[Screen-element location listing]

------

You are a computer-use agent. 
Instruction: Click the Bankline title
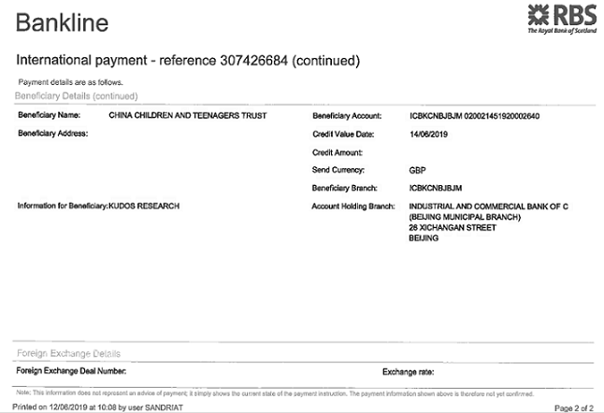click(x=62, y=22)
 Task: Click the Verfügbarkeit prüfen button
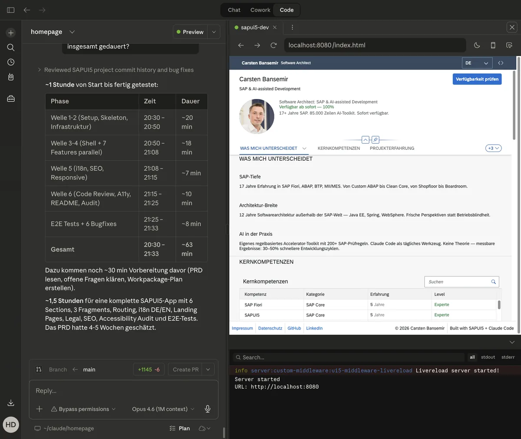477,79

------

Do this. Please update the listing by replacing "Instruction" with "Directive" and keeping everything else the same. Omit the pictures from your version.

Solution below.
You are a computer-use agent. 
Directive: Click the Bankline title
click(x=62, y=22)
 Task: Click the Verfügbarkeit prüfen button
477,79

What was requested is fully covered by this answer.